Исмаэль потряс Ирен и повернул ее лицом к себе. Она пробормотала что-то бессмысленное. Не раздумывая дважды, Исмаэль дал ей затрещину. Ирен открыла глаза и закричала от страха. В течение нескольких секунд она не могла сообразить, где находится. Пробудившись в темноте, по горло в ледяной воде, ощущая прикосновение чьих-то рук, державших ее, девочка вообразила, будто стал явью худший из кошмаров. Но потом память вернулась к ней. Кравенмор. Ангел. Пещера. Исмаэль обнял ее, и она не смогла сдержать слезы, зарыдав, словно перепуганный ребенок.

— Не дай мне умереть тут, — прошептала Ирен.

Ее слова ранили его, словно острый нож.

— Ты не умрешь. Обещаю. Я не позволю. Скоро начнется отлив, и, возможно, вода не заполнит пещеру целиком… Нам нужно продержаться еще немного. Всего чуть-чуть, и мы выйдем отсюда.

Ирен закивала и крепче прижалась к нему. Хотел бы Исмаэль так же верить в то, что он говорил, как и его подруга.

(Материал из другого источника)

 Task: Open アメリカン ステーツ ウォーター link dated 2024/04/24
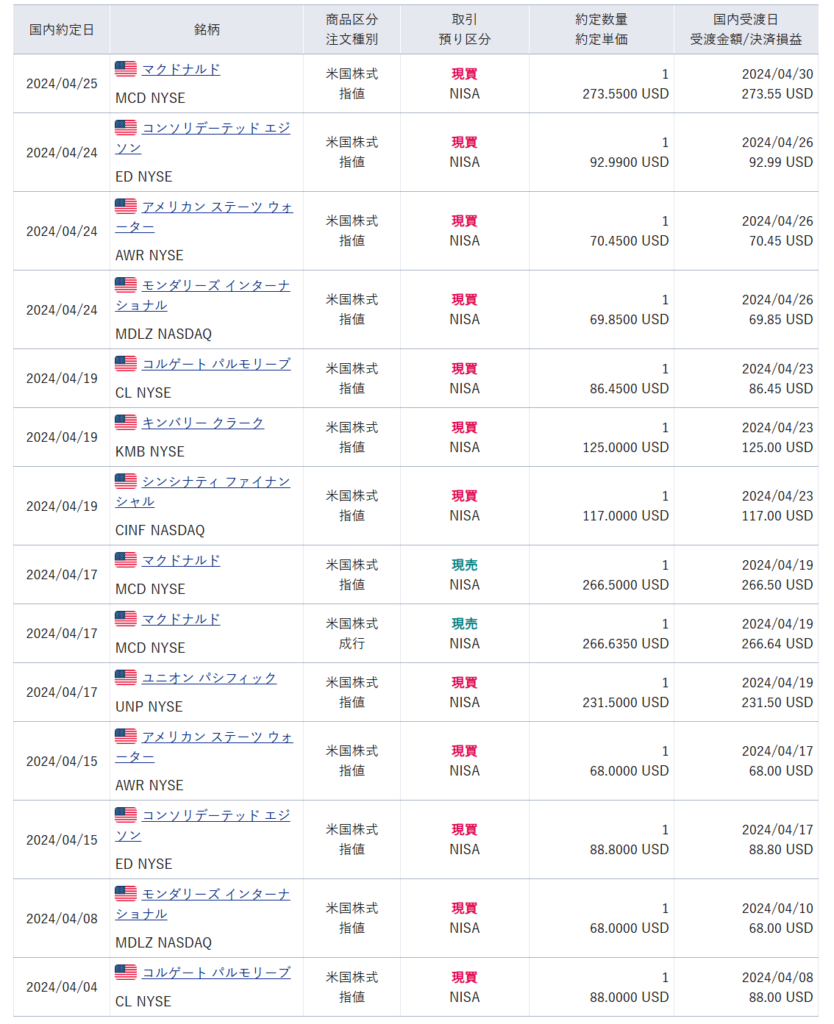pos(217,207)
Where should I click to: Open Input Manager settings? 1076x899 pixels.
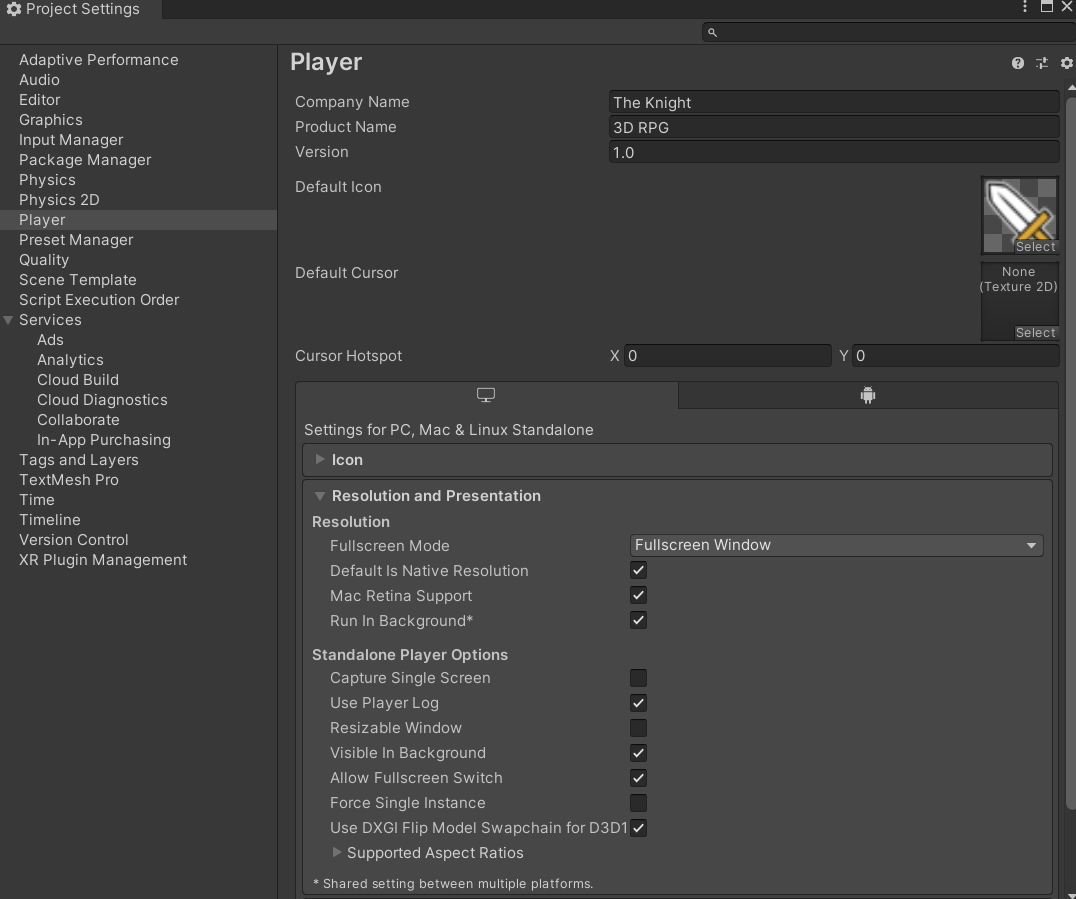[x=70, y=140]
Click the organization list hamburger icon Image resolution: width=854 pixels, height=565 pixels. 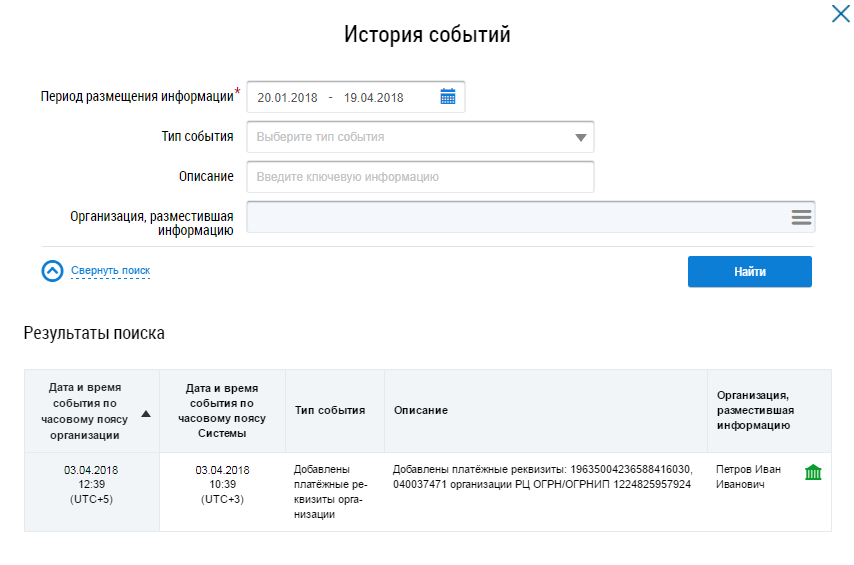click(801, 217)
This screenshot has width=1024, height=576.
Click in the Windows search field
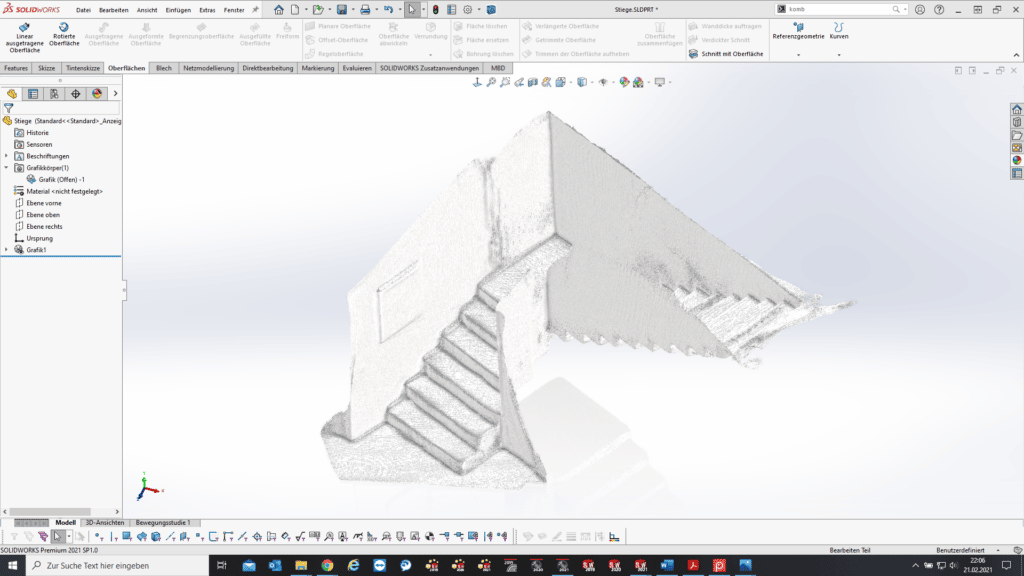100,565
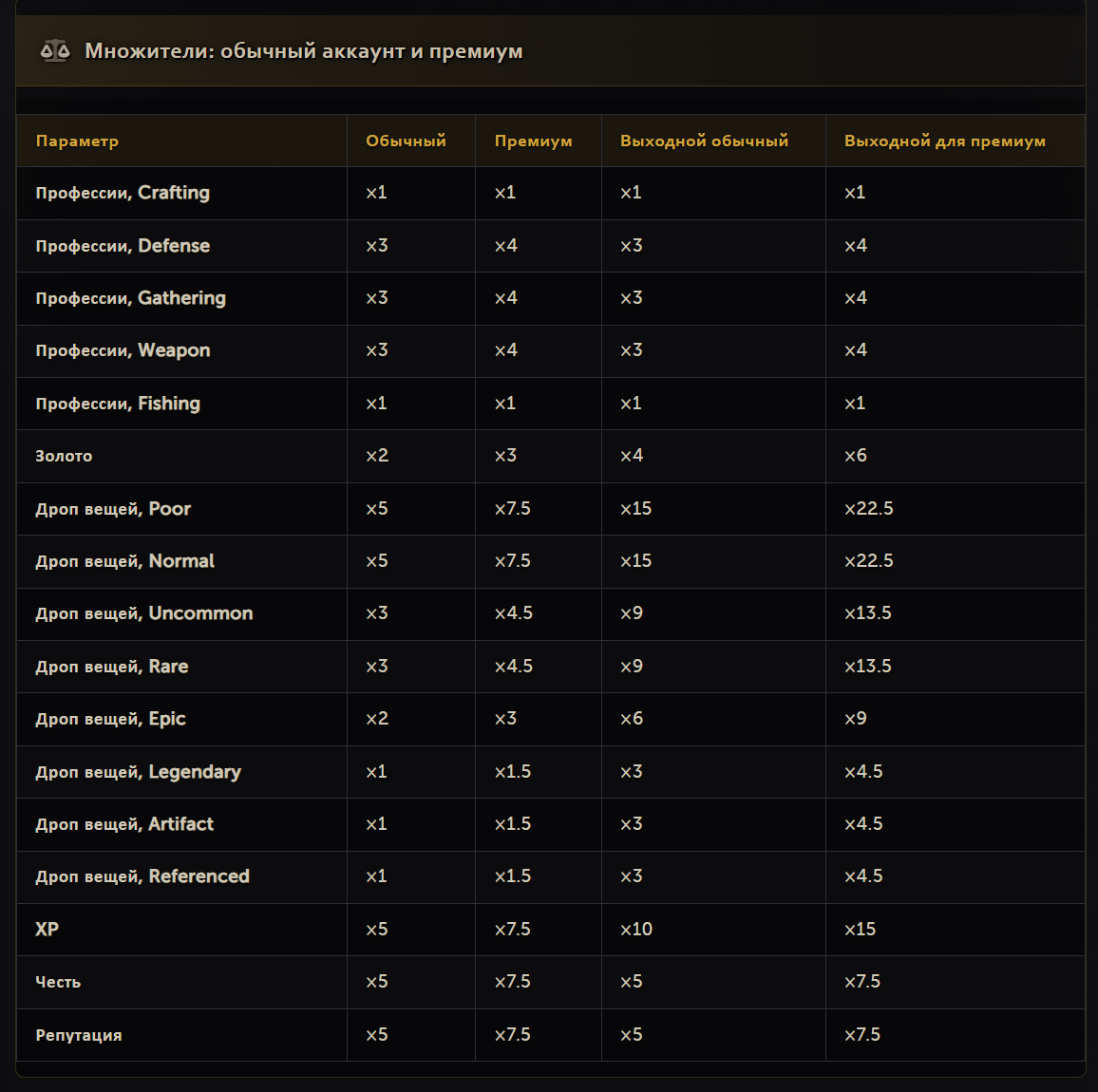Click the Профессии, Gathering row label
This screenshot has width=1098, height=1092.
click(x=131, y=298)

Лазарус Жан медленно поднимался по главной лестнице Кравенмора. Поток света, падавшего от люстры под высоким сводом, вобрал в себя ауру чужого присутствия. Оно ощущалось в запахе, витавшем в воздухе, и даже в тех узорах, которые рисовали частички пыли, блестевшие, как серебряный песок, попадая в конус света. На третьем этаже кукольник прежде всего устремил взор на дверь, находившуюся за кисейными занавесями в конце коридора. Дверь была распахнута настежь. Его руки задрожали.

— Александра?

Дуновение холодного ветра взметнуло занавески, колыхавшиеся в сумраке галереи. Тягостное предчувствие овладело Лазарусом. Он закрыл глаза и прижал руку к груди, где разливалась острая боль, отдававшая в плечо. Она грубо ударила по нервам, в мгновение ока, словно горящий порох, уничтожив его самообладание.

— Александра? — снова простонал он.

Лазарус добежал до комнаты и остановился на пороге, обозревая следы борьбы и разбитые окна, открывавшие свободный доступ промозглому мареву, наплывавшему из леса. Лазарус сжал кулак с такой силой, что ногти впились в мякоть ладони.

— Будь ты проклята…

Он отер холодный пот со лба и приблизился к ложу, с бесконечной нежностью раздвинув занавеси балдахина.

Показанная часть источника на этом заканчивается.